** Task instructions **
Give back all the data exactly as it was written.

** Excerpted data **
+ + +
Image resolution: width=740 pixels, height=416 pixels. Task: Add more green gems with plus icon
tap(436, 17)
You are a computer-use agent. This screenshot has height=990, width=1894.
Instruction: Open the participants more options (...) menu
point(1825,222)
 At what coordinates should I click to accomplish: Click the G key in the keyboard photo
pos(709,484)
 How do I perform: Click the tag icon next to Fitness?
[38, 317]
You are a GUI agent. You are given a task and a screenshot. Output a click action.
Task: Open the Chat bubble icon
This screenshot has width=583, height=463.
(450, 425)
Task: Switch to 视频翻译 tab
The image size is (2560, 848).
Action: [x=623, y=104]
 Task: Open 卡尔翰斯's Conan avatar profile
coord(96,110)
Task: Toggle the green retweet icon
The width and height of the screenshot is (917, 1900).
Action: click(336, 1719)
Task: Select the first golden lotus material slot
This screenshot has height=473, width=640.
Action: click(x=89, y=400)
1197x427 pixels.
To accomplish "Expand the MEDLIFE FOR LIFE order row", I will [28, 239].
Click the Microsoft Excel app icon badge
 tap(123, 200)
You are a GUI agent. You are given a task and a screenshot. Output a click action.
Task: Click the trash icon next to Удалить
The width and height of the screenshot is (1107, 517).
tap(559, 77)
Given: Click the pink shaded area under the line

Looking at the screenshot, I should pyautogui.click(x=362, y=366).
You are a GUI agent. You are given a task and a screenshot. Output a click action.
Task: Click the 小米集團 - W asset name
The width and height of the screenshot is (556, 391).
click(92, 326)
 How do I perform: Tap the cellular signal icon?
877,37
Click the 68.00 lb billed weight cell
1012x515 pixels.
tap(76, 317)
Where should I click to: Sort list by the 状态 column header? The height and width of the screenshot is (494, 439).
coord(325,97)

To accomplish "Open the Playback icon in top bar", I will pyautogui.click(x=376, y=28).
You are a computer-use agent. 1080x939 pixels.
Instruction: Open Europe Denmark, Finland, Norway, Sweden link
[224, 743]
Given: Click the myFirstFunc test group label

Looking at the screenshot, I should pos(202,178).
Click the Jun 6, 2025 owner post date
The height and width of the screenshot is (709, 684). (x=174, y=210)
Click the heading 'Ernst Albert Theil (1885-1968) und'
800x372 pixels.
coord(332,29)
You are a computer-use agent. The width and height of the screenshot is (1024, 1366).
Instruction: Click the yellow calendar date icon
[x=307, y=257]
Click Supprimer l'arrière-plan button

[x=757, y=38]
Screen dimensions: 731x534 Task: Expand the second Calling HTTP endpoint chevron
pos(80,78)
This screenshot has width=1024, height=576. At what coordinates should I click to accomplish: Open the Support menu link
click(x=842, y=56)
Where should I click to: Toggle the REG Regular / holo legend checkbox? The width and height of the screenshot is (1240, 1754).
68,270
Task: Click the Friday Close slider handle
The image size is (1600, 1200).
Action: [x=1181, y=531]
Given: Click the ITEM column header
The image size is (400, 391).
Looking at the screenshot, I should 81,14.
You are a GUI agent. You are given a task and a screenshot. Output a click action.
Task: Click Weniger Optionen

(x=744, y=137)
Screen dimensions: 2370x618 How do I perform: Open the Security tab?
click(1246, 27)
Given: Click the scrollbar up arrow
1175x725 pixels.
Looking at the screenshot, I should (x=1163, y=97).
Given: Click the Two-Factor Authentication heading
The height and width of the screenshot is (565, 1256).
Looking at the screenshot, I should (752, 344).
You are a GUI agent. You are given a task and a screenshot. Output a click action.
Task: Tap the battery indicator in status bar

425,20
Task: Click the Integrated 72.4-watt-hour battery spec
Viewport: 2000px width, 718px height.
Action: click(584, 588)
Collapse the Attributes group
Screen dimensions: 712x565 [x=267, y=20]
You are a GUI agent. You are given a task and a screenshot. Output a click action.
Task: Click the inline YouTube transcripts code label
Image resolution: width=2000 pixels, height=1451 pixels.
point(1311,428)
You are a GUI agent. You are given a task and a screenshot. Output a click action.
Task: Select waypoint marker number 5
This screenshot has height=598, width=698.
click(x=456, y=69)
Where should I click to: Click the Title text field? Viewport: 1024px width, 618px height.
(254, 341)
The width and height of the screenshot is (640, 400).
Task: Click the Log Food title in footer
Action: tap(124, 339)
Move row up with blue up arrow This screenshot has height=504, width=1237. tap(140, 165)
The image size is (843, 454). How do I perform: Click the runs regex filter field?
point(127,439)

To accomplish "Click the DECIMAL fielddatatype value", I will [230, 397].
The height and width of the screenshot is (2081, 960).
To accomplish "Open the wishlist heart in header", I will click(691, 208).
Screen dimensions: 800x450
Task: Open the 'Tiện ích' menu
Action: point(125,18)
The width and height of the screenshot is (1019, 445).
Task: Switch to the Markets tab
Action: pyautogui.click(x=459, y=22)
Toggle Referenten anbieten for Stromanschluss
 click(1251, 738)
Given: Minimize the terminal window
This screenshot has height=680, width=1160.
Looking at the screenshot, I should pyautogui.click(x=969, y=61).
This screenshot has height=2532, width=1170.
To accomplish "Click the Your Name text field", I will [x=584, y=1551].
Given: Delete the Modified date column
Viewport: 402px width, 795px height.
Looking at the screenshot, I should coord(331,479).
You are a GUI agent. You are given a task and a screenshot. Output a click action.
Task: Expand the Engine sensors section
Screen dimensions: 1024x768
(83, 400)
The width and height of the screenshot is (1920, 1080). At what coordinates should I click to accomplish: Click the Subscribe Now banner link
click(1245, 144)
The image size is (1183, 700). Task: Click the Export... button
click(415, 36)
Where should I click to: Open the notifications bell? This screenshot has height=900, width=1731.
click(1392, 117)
+ + +
** Expected answer **
Image resolution: width=740 pixels, height=416 pixels. Task: Add more green gems with plus icon
tap(436, 17)
You are a computer-use agent. This screenshot has height=990, width=1894.
Instruction: Open the participants more options (...) menu
point(1825,222)
 At what coordinates should I click to accomplish: Click the G key in the keyboard photo
pos(709,484)
 How do I perform: Click the tag icon next to Fitness?
[38, 317]
You are a GUI agent. You are given a task and a screenshot. Output a click action.
Task: Open the Chat bubble icon
This screenshot has width=583, height=463.
(450, 425)
Task: Switch to 视频翻译 tab
The image size is (2560, 848).
Action: [x=623, y=104]
 Task: Open 卡尔翰斯's Conan avatar profile
coord(96,110)
Task: Toggle the green retweet icon
The width and height of the screenshot is (917, 1900).
Action: click(336, 1719)
Task: Select the first golden lotus material slot
This screenshot has height=473, width=640.
Action: click(x=89, y=400)
1197x427 pixels.
To accomplish "Expand the MEDLIFE FOR LIFE order row", I will [28, 239].
Click the Microsoft Excel app icon badge
 tap(123, 200)
You are a GUI agent. You are given a task and a screenshot. Output a click action.
Task: Click the trash icon next to Удалить
The width and height of the screenshot is (1107, 517).
tap(559, 77)
Given: Click the pink shaded area under the line

Looking at the screenshot, I should pyautogui.click(x=362, y=366).
You are a GUI agent. You are given a task and a screenshot. Output a click action.
Task: Click the 小米集團 - W asset name
The width and height of the screenshot is (556, 391).
click(92, 326)
 How do I perform: Tap the cellular signal icon?
877,37
Click the 68.00 lb billed weight cell
1012x515 pixels.
tap(76, 317)
Where should I click to: Sort list by the 状态 column header? The height and width of the screenshot is (494, 439).
coord(325,97)

To accomplish "Open the Playback icon in top bar", I will pyautogui.click(x=376, y=28).
You are a computer-use agent. 1080x939 pixels.
Instruction: Open Europe Denmark, Finland, Norway, Sweden link
[224, 743]
Given: Click the myFirstFunc test group label

Looking at the screenshot, I should pos(202,178).
Click the Jun 6, 2025 owner post date
The height and width of the screenshot is (709, 684). (x=174, y=210)
Click the heading 'Ernst Albert Theil (1885-1968) und'
800x372 pixels.
coord(332,29)
You are a computer-use agent. The width and height of the screenshot is (1024, 1366).
Instruction: Click the yellow calendar date icon
[x=307, y=257]
Click Supprimer l'arrière-plan button

[x=757, y=38]
Screen dimensions: 731x534 Task: Expand the second Calling HTTP endpoint chevron
pos(80,78)
This screenshot has width=1024, height=576. At what coordinates should I click to accomplish: Open the Support menu link
click(x=842, y=56)
Where should I click to: Toggle the REG Regular / holo legend checkbox? The width and height of the screenshot is (1240, 1754).
68,270
Task: Click the Friday Close slider handle
The image size is (1600, 1200).
Action: [x=1181, y=531]
Given: Click the ITEM column header
The image size is (400, 391).
Looking at the screenshot, I should 81,14.
You are a GUI agent. You are given a task and a screenshot. Output a click action.
Task: Click Weniger Optionen

(x=744, y=137)
Screen dimensions: 2370x618 How do I perform: Open the Security tab?
click(1246, 27)
Given: Click the scrollbar up arrow
1175x725 pixels.
Looking at the screenshot, I should (x=1163, y=97).
Given: Click the Two-Factor Authentication heading
The height and width of the screenshot is (565, 1256).
Looking at the screenshot, I should (752, 344).
You are a GUI agent. You are given a task and a screenshot. Output a click action.
Task: Tap the battery indicator in status bar

425,20
Task: Click the Integrated 72.4-watt-hour battery spec
Viewport: 2000px width, 718px height.
Action: click(584, 588)
Collapse the Attributes group
Screen dimensions: 712x565 [x=267, y=20]
You are a GUI agent. You are given a task and a screenshot. Output a click action.
Task: Click the inline YouTube transcripts code label
Image resolution: width=2000 pixels, height=1451 pixels.
point(1311,428)
You are a GUI agent. You are given a task and a screenshot. Output a click action.
Task: Select waypoint marker number 5
This screenshot has height=598, width=698.
click(x=456, y=69)
Where should I click to: Click the Title text field? Viewport: 1024px width, 618px height.
(254, 341)
The width and height of the screenshot is (640, 400).
Task: Click the Log Food title in footer
Action: tap(124, 339)
Move row up with blue up arrow This screenshot has height=504, width=1237. tap(140, 165)
The image size is (843, 454). How do I perform: Click the runs regex filter field?
point(127,439)

To accomplish "Click the DECIMAL fielddatatype value", I will [230, 397].
The height and width of the screenshot is (2081, 960).
To accomplish "Open the wishlist heart in header", I will click(691, 208).
Screen dimensions: 800x450
Task: Open the 'Tiện ích' menu
Action: point(125,18)
The width and height of the screenshot is (1019, 445).
Task: Switch to the Markets tab
Action: pyautogui.click(x=459, y=22)
Toggle Referenten anbieten for Stromanschluss
 click(1251, 738)
Given: Minimize the terminal window
This screenshot has height=680, width=1160.
Looking at the screenshot, I should pyautogui.click(x=969, y=61).
This screenshot has height=2532, width=1170.
To accomplish "Click the Your Name text field", I will [x=584, y=1551].
Given: Delete the Modified date column
Viewport: 402px width, 795px height.
Looking at the screenshot, I should coord(331,479).
You are a GUI agent. You are given a task and a screenshot. Output a click action.
Task: Expand the Engine sensors section
Screen dimensions: 1024x768
(83, 400)
The width and height of the screenshot is (1920, 1080). At what coordinates should I click to accomplish: Click the Subscribe Now banner link
click(1245, 144)
The image size is (1183, 700). Task: Click the Export... button
click(415, 36)
Where should I click to: Open the notifications bell? This screenshot has height=900, width=1731.
click(1392, 117)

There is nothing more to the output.